From the first line to the last, set down the data exactly as given.

Records provided:

=== Section Start ===

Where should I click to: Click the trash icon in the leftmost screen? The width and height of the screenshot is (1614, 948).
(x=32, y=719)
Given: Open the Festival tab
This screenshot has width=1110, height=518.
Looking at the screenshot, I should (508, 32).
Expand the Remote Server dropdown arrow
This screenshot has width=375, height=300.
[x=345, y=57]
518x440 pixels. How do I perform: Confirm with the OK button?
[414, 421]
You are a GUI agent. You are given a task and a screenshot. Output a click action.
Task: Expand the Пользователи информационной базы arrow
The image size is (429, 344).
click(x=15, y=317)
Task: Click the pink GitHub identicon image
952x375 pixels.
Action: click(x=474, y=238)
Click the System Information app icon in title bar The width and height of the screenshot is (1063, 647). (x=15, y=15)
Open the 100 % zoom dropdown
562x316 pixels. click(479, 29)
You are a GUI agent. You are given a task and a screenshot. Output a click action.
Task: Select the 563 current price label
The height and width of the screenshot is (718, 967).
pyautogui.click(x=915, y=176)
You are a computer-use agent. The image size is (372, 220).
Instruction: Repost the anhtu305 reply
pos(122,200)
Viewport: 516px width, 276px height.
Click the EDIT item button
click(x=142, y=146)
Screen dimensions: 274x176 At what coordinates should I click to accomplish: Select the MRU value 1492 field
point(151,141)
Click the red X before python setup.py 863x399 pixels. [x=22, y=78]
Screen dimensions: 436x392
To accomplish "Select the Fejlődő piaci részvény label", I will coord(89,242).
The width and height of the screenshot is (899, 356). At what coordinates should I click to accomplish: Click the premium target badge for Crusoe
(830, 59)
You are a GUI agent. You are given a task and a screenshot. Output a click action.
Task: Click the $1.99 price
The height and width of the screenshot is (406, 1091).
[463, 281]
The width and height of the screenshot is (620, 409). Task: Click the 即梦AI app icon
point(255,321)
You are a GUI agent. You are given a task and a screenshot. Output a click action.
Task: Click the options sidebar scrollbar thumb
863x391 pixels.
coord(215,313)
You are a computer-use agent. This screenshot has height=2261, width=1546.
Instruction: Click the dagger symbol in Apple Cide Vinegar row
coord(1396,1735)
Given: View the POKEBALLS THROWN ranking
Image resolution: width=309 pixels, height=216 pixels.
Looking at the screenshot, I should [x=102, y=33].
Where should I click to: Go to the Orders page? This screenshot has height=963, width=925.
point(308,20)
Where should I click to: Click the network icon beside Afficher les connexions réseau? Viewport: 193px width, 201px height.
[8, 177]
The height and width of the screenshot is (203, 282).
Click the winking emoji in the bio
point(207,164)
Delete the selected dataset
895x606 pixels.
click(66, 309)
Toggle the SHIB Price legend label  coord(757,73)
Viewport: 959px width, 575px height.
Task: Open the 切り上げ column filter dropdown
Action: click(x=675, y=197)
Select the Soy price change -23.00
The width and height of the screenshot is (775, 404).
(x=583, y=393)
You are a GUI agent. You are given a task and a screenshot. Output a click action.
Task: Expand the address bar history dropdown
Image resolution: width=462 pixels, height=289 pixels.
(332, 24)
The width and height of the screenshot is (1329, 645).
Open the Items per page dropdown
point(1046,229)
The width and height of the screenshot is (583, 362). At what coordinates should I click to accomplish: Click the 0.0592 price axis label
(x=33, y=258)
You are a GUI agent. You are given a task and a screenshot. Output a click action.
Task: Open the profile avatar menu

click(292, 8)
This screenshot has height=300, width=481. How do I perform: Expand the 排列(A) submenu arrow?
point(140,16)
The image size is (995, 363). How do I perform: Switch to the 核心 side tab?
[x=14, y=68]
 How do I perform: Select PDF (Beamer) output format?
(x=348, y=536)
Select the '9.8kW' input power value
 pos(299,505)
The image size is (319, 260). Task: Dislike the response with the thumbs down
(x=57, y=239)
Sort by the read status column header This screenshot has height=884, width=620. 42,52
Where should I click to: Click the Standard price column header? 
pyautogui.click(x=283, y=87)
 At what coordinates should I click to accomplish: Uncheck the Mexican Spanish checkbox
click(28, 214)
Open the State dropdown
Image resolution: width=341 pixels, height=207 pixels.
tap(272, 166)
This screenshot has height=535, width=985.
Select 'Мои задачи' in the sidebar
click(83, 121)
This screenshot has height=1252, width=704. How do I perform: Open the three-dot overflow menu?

=== Section End ===

Exercise output:
Where should I click to: Click the trash icon in the leftmost screen? The width and height of the screenshot is (1614, 948).
(x=32, y=719)
Given: Open the Festival tab
This screenshot has width=1110, height=518.
Looking at the screenshot, I should (508, 32).
Expand the Remote Server dropdown arrow
This screenshot has width=375, height=300.
[x=345, y=57]
518x440 pixels. How do I perform: Confirm with the OK button?
[414, 421]
You are a GUI agent. You are given a task and a screenshot. Output a click action.
Task: Expand the Пользователи информационной базы arrow
The image size is (429, 344).
click(x=15, y=317)
Task: Click the pink GitHub identicon image
952x375 pixels.
Action: click(x=474, y=238)
Click the System Information app icon in title bar The width and height of the screenshot is (1063, 647). (x=15, y=15)
Open the 100 % zoom dropdown
562x316 pixels. click(479, 29)
You are a GUI agent. You are given a task and a screenshot. Output a click action.
Task: Select the 563 current price label
The height and width of the screenshot is (718, 967).
pyautogui.click(x=915, y=176)
You are a computer-use agent. The image size is (372, 220).
Instruction: Repost the anhtu305 reply
pos(122,200)
Viewport: 516px width, 276px height.
Click the EDIT item button
click(x=142, y=146)
Screen dimensions: 274x176 At what coordinates should I click to accomplish: Select the MRU value 1492 field
point(151,141)
Click the red X before python setup.py 863x399 pixels. [x=22, y=78]
Screen dimensions: 436x392
To accomplish "Select the Fejlődő piaci részvény label", I will coord(89,242).
The width and height of the screenshot is (899, 356). At what coordinates should I click to accomplish: Click the premium target badge for Crusoe
(830, 59)
You are a GUI agent. You are given a task and a screenshot. Output a click action.
Task: Click the $1.99 price
The height and width of the screenshot is (406, 1091).
[463, 281]
The width and height of the screenshot is (620, 409). Task: Click the 即梦AI app icon
point(255,321)
You are a GUI agent. You are given a task and a screenshot. Output a click action.
Task: Click the options sidebar scrollbar thumb
863x391 pixels.
coord(215,313)
You are a computer-use agent. This screenshot has height=2261, width=1546.
Instruction: Click the dagger symbol in Apple Cide Vinegar row
coord(1396,1735)
Given: View the POKEBALLS THROWN ranking
Image resolution: width=309 pixels, height=216 pixels.
Looking at the screenshot, I should [x=102, y=33].
Where should I click to: Go to the Orders page? This screenshot has height=963, width=925.
point(308,20)
Where should I click to: Click the network icon beside Afficher les connexions réseau? Viewport: 193px width, 201px height.
[8, 177]
The height and width of the screenshot is (203, 282).
Click the winking emoji in the bio
point(207,164)
Delete the selected dataset
895x606 pixels.
click(66, 309)
Toggle the SHIB Price legend label  coord(757,73)
Viewport: 959px width, 575px height.
Task: Open the 切り上げ column filter dropdown
Action: click(x=675, y=197)
Select the Soy price change -23.00
The width and height of the screenshot is (775, 404).
(x=583, y=393)
You are a GUI agent. You are given a task and a screenshot. Output a click action.
Task: Expand the address bar history dropdown
Image resolution: width=462 pixels, height=289 pixels.
(332, 24)
The width and height of the screenshot is (1329, 645).
Open the Items per page dropdown
point(1046,229)
The width and height of the screenshot is (583, 362). At what coordinates should I click to accomplish: Click the 0.0592 price axis label
(x=33, y=258)
You are a GUI agent. You are given a task and a screenshot. Output a click action.
Task: Open the profile avatar menu

click(292, 8)
This screenshot has height=300, width=481. How do I perform: Expand the 排列(A) submenu arrow?
point(140,16)
The image size is (995, 363). How do I perform: Switch to the 核心 side tab?
[x=14, y=68]
 How do I perform: Select PDF (Beamer) output format?
(x=348, y=536)
Select the '9.8kW' input power value
 pos(299,505)
The image size is (319, 260). Task: Dislike the response with the thumbs down
(x=57, y=239)
Sort by the read status column header This screenshot has height=884, width=620. 42,52
Where should I click to: Click the Standard price column header? 
pyautogui.click(x=283, y=87)
 At what coordinates should I click to accomplish: Uncheck the Mexican Spanish checkbox
click(28, 214)
Open the State dropdown
Image resolution: width=341 pixels, height=207 pixels.
tap(272, 166)
This screenshot has height=535, width=985.
Select 'Мои задачи' in the sidebar
click(83, 121)
This screenshot has height=1252, width=704. How do I perform: Open the three-dot overflow menu?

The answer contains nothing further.